#### [Task prompt]
Having located "Image resolution: width=700" in the listing below, write out its line and every following line exactly, last line included, without the pictures.

= Beginning of Section =

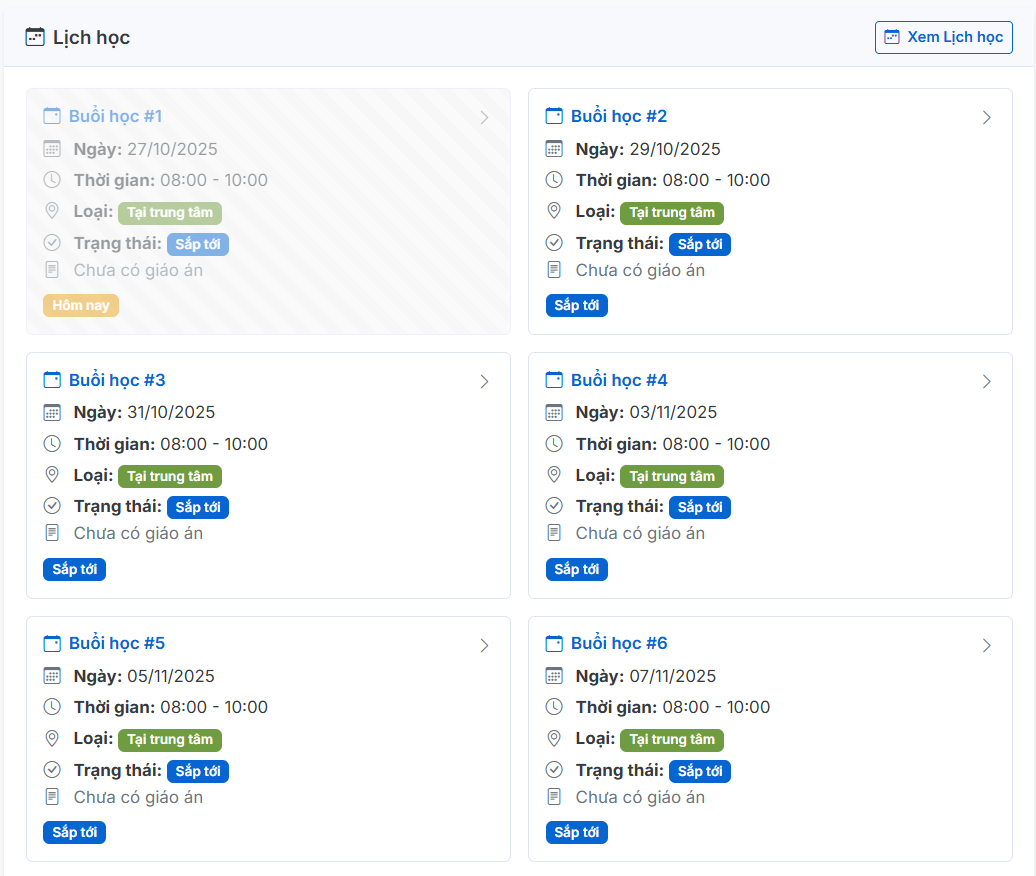Screen dimensions: 1036x876
Task: Click the date grid icon in Buổi học #3
Action: tap(52, 412)
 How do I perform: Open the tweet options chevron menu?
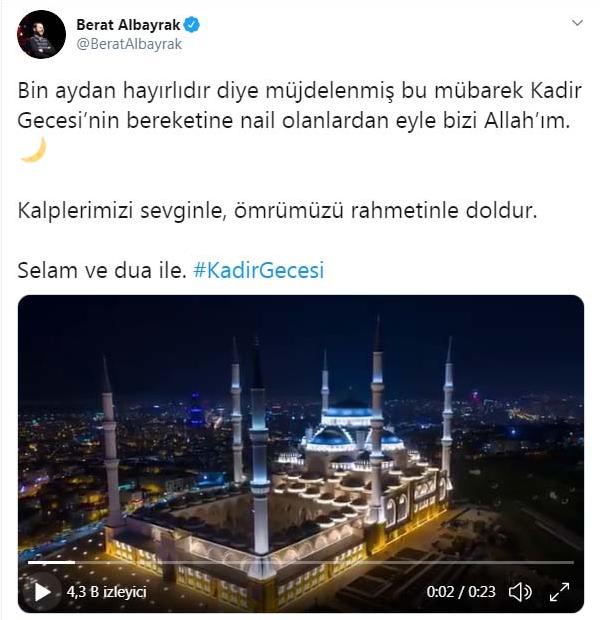tap(577, 23)
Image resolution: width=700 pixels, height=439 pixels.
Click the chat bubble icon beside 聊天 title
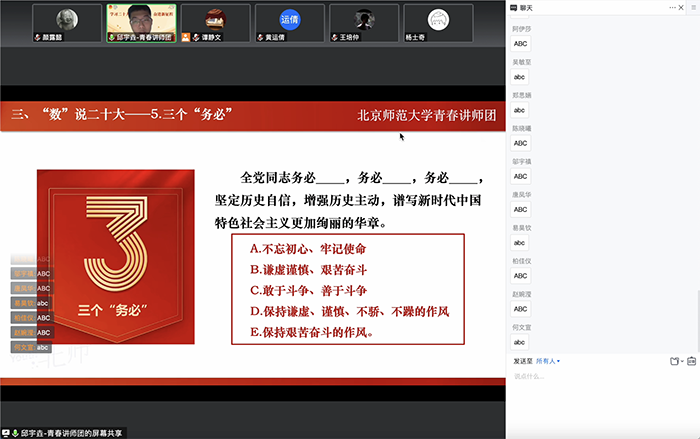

= End of Section =

#### [Result]
Image resolution: width=700 pixels, height=439 pixels.
Click the chat bubble icon beside 聊天 title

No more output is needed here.